KotlinConf 2017

Danny Lamarti
Elements blog
Published in
3 min readNov 30, 2017

Kotlin boasts to be the new, pragmatic language that will boost our productivity. Not only on Android, but on all popular platforms! Is it just a hype? Is it too good to be true? Or is it really that good? Let’s find out on the debut conference of Kotlin, held early November in the beautiful city of San Francisco.

In the morning developers from all over the world gathered at Pier 27 to witness the first Kotlin conference. After grabbing our tickets, we headed to the opening talk given by the developers of the language themselves. The lead language designer, Andrey Breslav, showed us how it is possible to build a language that support multiple platforms: Kotlin itself is merely a syntax that is compiled to platform-specific language. For Android it gets compiled to JVM bytecode, for the browser it gets compiled to JavaScript and for iOS it gets compiled to native binaries.

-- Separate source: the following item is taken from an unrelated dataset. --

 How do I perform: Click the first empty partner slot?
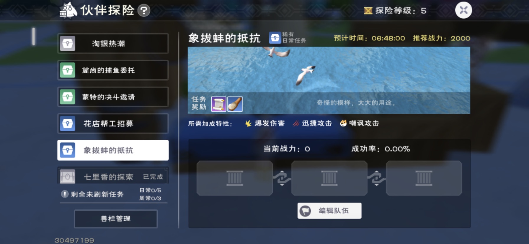(235, 178)
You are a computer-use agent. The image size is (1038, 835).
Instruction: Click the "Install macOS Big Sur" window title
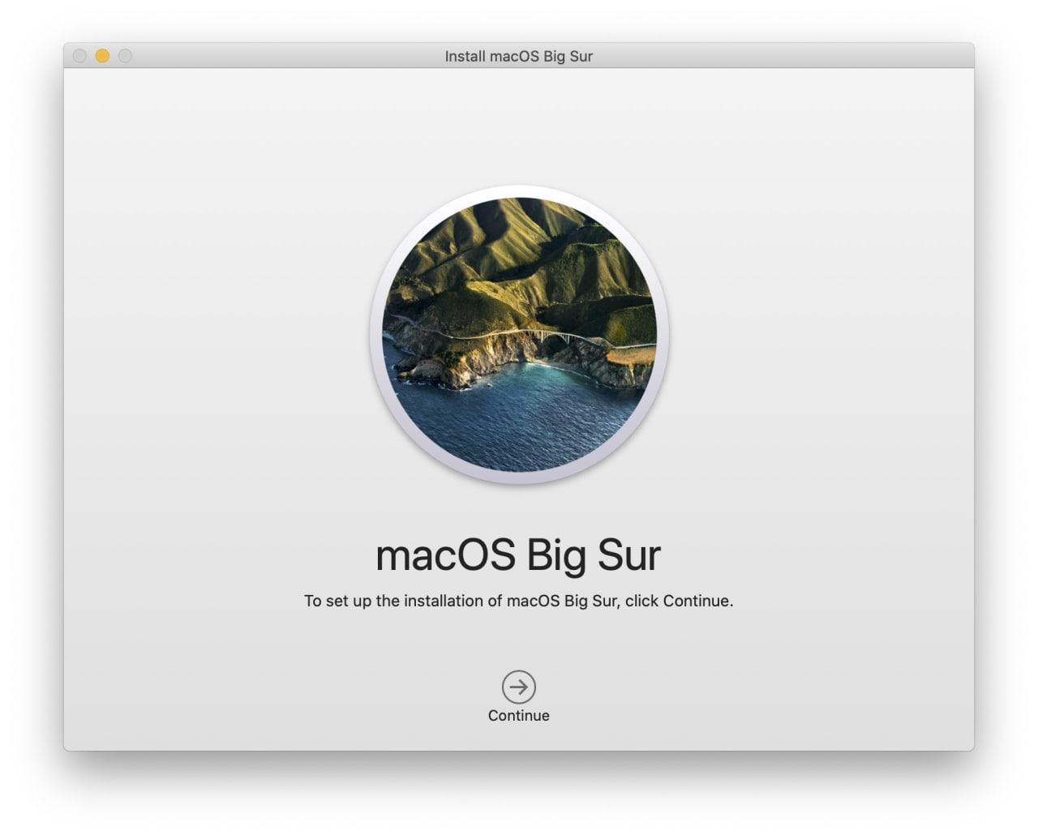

Wait, iOS? Yes! The engineers at JetBrains are working hard to make Kotlin fully available on iOS! In fact there are already two Kotlin apps available for Android and iOS. Even better; they share the same codebase. Be sure to check it out on their Github page.

Not only the client side is well supported this great new language. Thanks to the interoperability with the JVM, Java based server technologies automagically gain the power of Kotlin. In Josh Long’s live demo, we learned how simple it is to build a Spring server based on Kotlin.

So web front-end, mobile and even server-side applications can be developed through Kotlin. Is there more? Yes there is! The CEO of Gradle, Hans Dockter, showed how Gradle benefits of Kotlin. To me, Gradle is a black box that starts when I click the build button and ends when it deploys an app on my device. Thanks to the Kotlin plugin, this box gets opened by supplying a DSL that enables code hint and documentation for Gradle.

Conclusion: Kotlin is here to stay. It is based on languages and features developers already know and like and it is rapidly evolving to a language we can use on many platforms. The community is enthusiastic and two magnificent tech companies, JetBrains and Google, are pushing the language to a scale no other language has ever been.

Many thanks to Elements for offering the opportunity attend the conference, all the way in San Francisco!